-- What you have to do --
Rewrite everything from the line containing "Screen dimensions: 557x425" down to the end of the material, both ends included, keeping every line and shifting each click coordinate in the answers by -139. Leave the pictures out.

-- Information provided --
───

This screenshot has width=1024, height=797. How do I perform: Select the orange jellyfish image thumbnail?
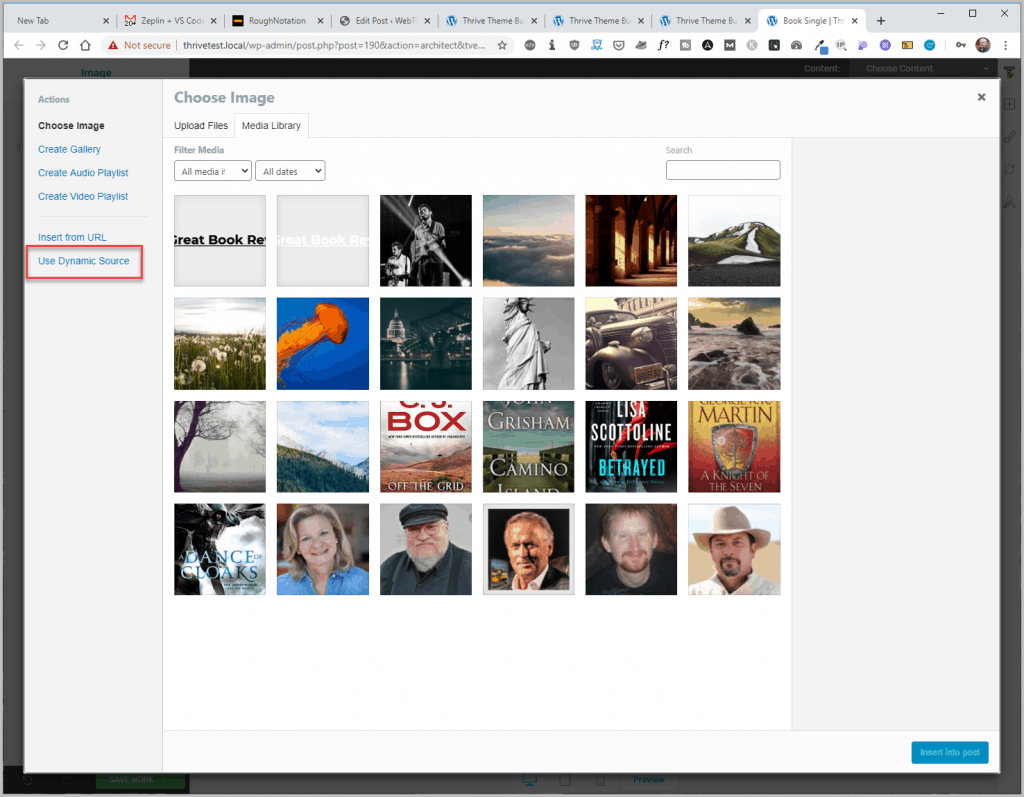[322, 343]
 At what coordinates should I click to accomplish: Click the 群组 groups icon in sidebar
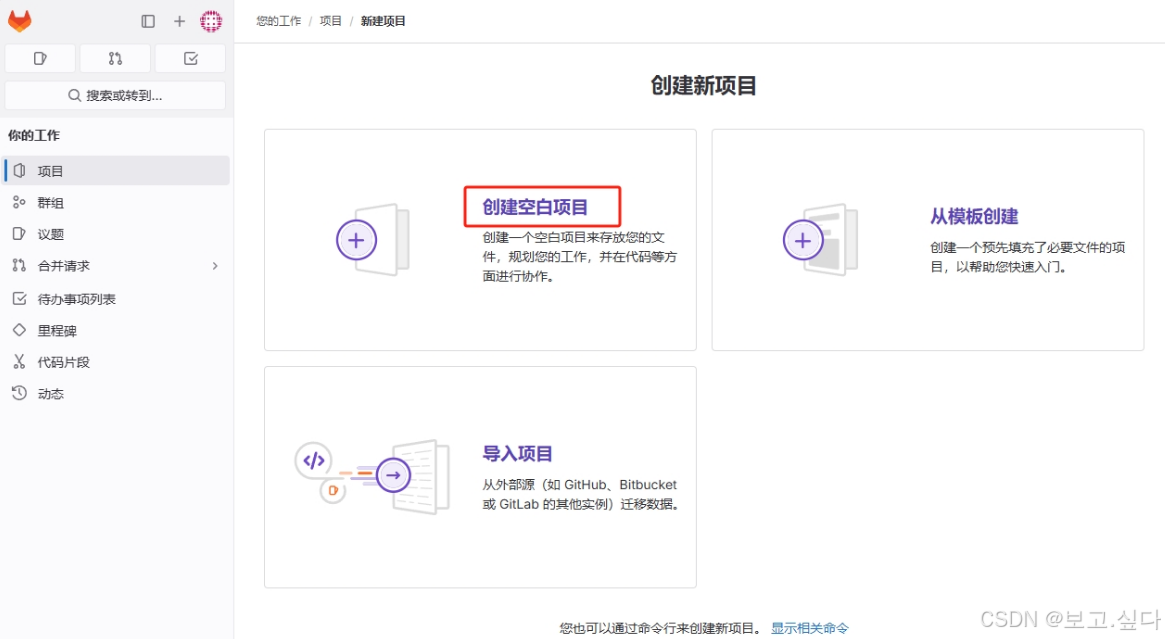click(x=17, y=202)
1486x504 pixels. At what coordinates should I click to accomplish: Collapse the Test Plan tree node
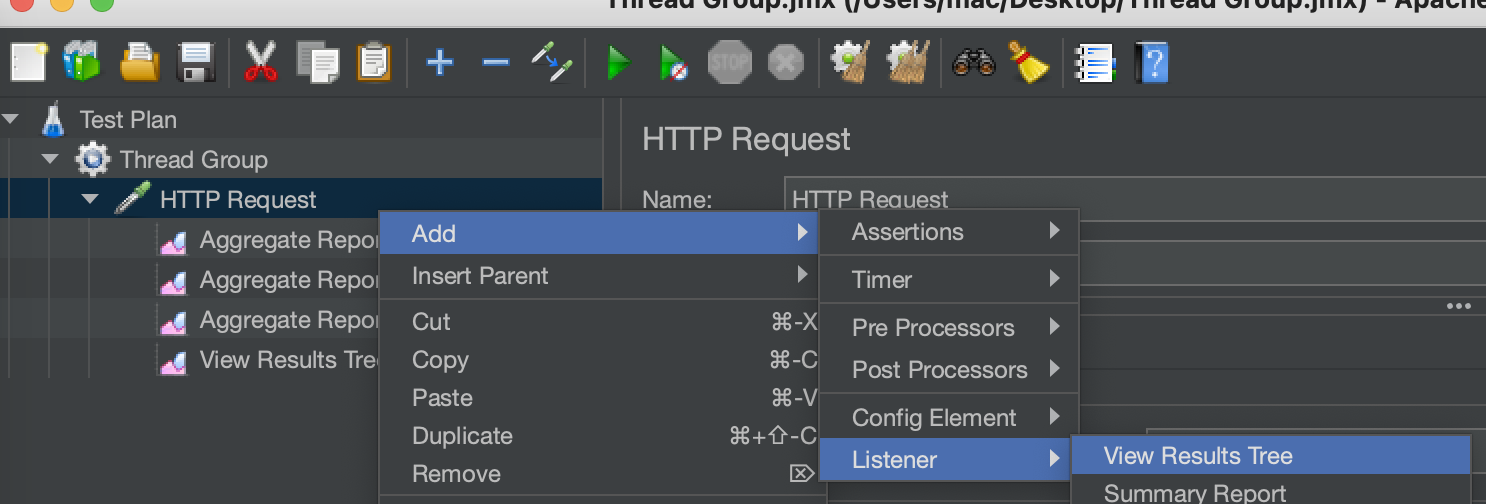point(11,120)
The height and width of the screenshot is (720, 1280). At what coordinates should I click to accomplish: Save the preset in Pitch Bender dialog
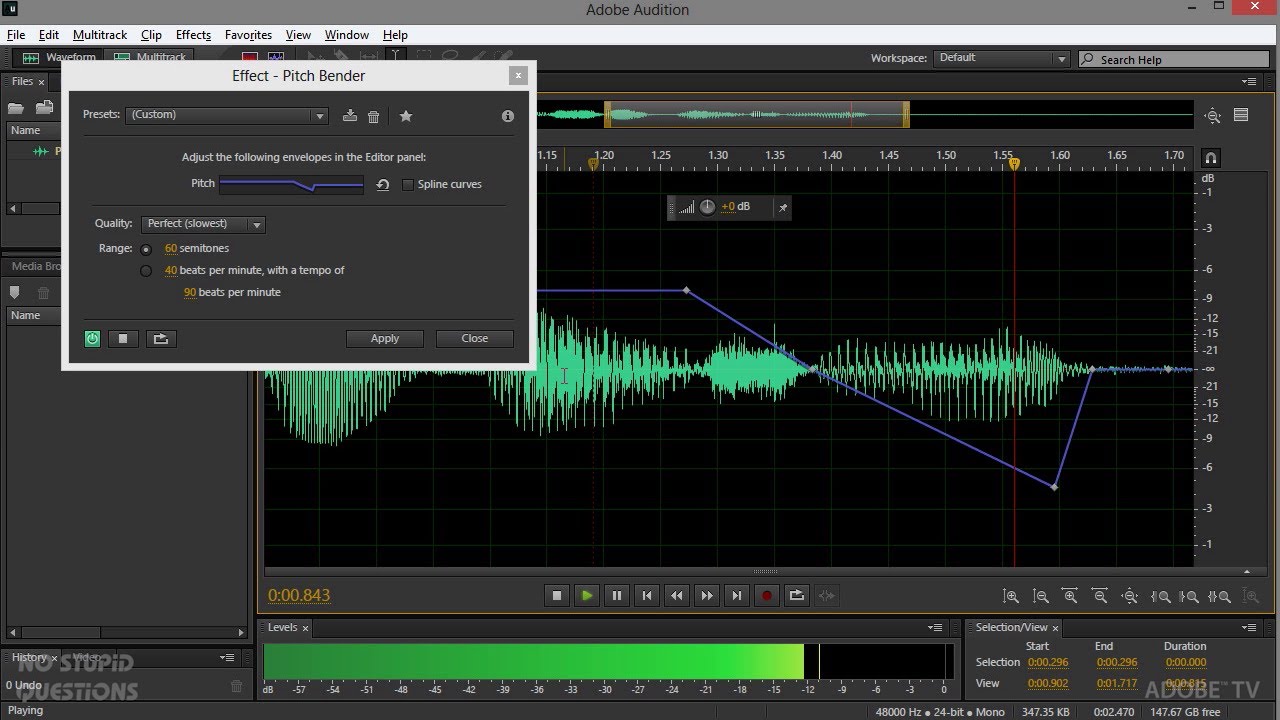click(x=350, y=116)
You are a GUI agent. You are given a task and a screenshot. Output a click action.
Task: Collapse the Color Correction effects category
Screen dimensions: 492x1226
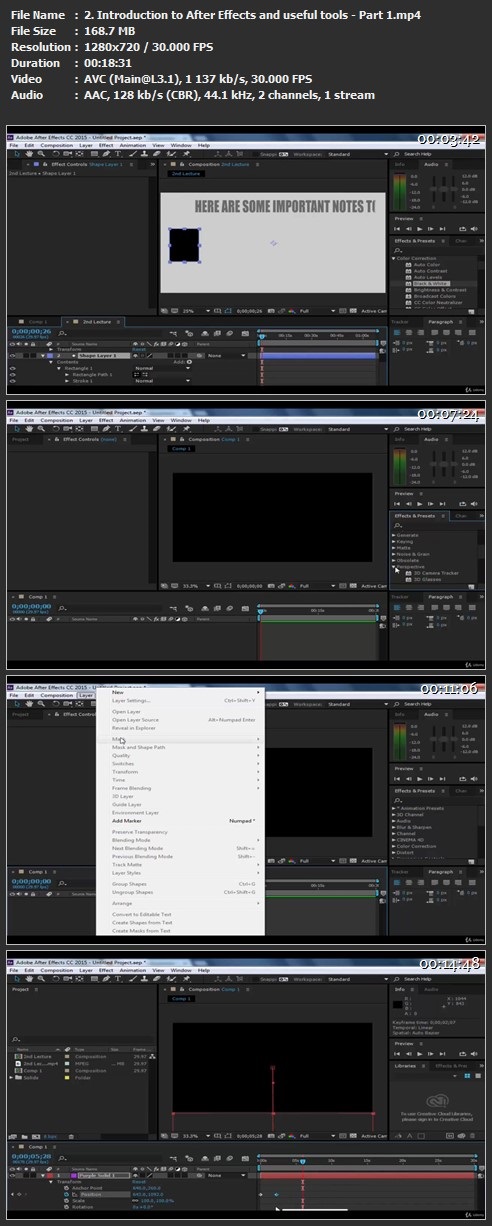[x=396, y=258]
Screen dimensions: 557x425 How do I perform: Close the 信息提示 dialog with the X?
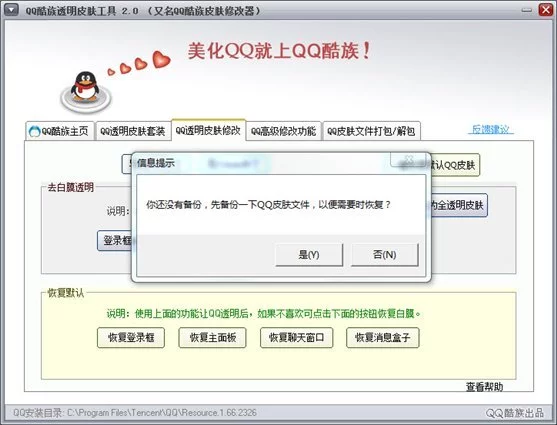tap(409, 159)
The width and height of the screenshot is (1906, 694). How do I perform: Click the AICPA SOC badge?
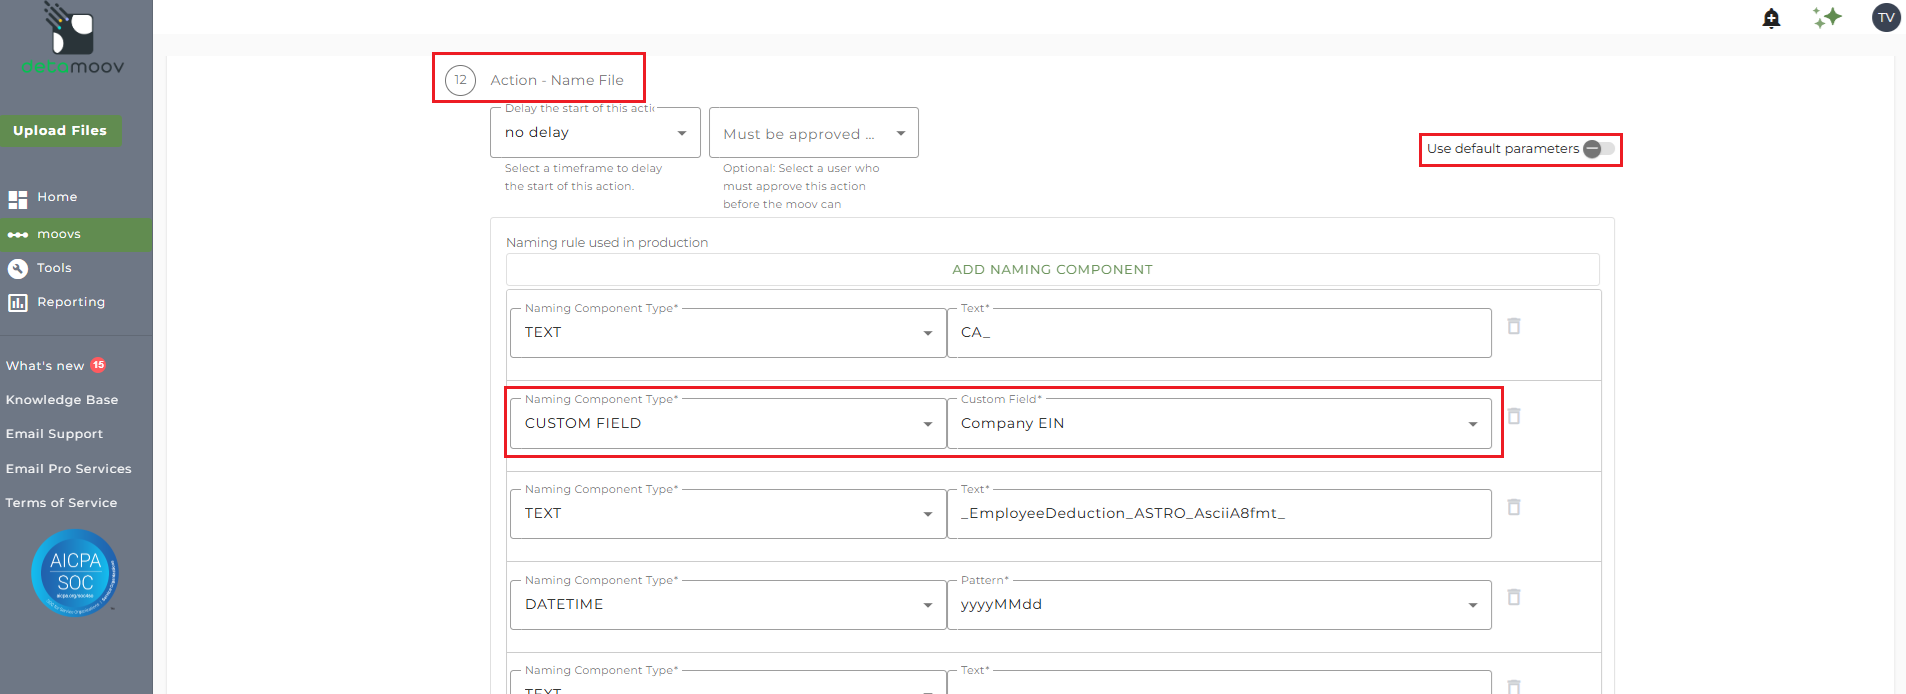[x=75, y=573]
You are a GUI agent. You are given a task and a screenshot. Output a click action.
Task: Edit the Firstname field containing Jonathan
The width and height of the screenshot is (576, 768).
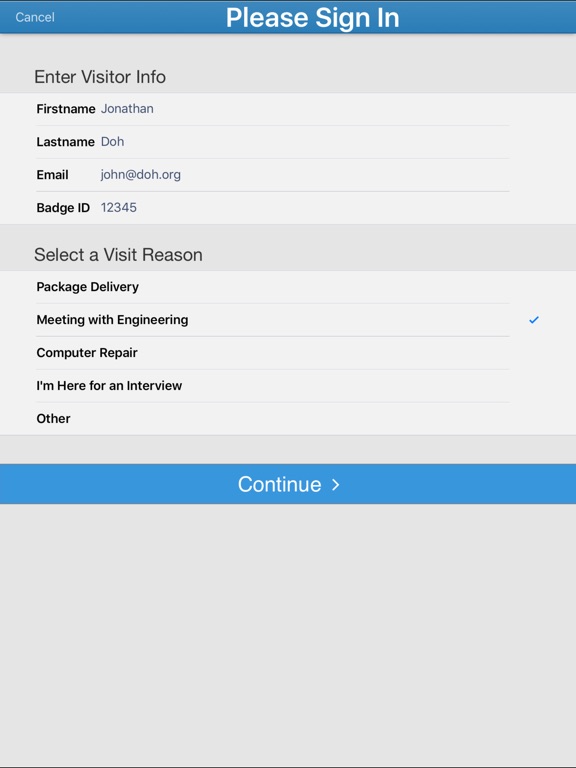(305, 109)
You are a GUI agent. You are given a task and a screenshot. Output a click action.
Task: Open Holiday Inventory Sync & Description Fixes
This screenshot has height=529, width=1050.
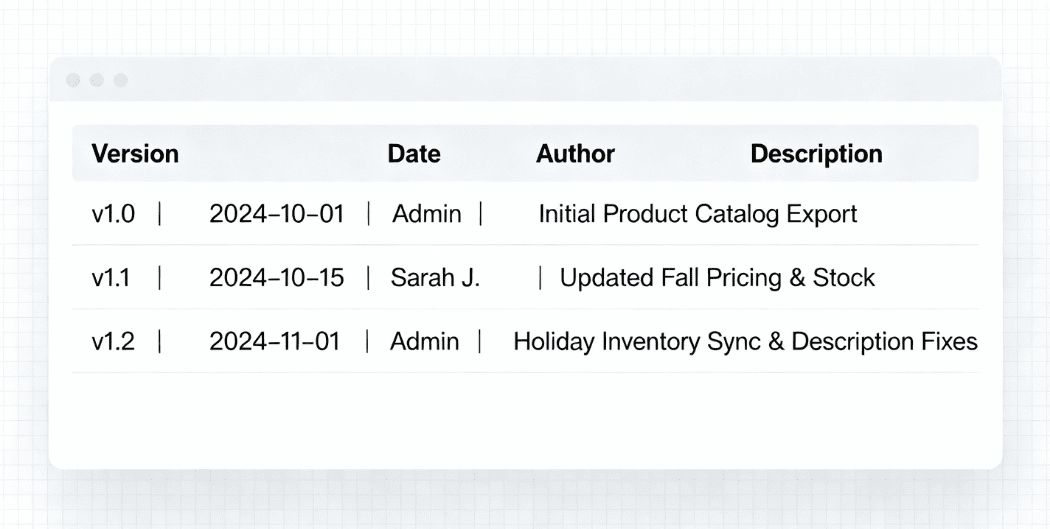745,342
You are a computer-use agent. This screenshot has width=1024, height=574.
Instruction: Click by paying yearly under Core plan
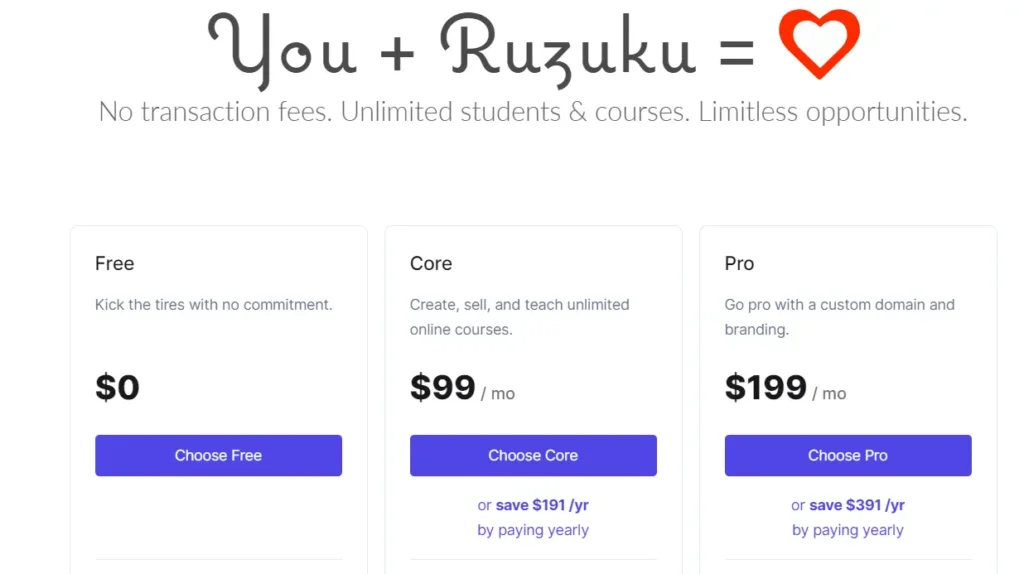533,530
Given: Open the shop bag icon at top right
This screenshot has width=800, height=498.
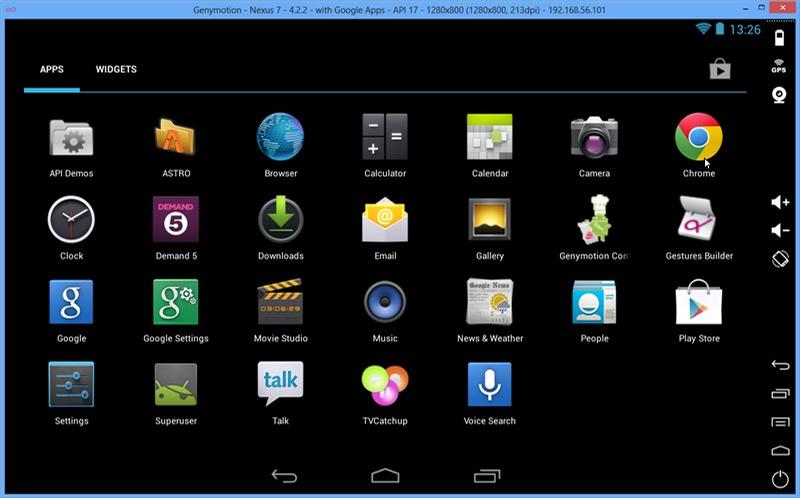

───

-- Answer in full --
Screen dimensions: 557x425 How do I perform: Close the 信息提示 dialog with the X?
tap(270, 20)
The width and height of the screenshot is (1906, 694). How do I perform: Click the AICPA SOC badge?
[x=-64, y=434]
You are a GUI agent. You are given a task and a screenshot. Output a click action.
Task: Edit the Firstname field containing Jonathan
The width and height of the screenshot is (576, 768).
(166, -30)
You are a GUI agent. You are given a task and a screenshot. Output a click action.
Task: Open Holiday Inventory Sync & Description Fixes
This screenshot has height=529, width=1050.
606,203
You are a computer-use agent. This screenshot has width=1024, height=574.
Instruction: Click by paying yearly under Core plan
394,391
Given: Open the shop bag icon at top right
This screenshot has width=800, height=498.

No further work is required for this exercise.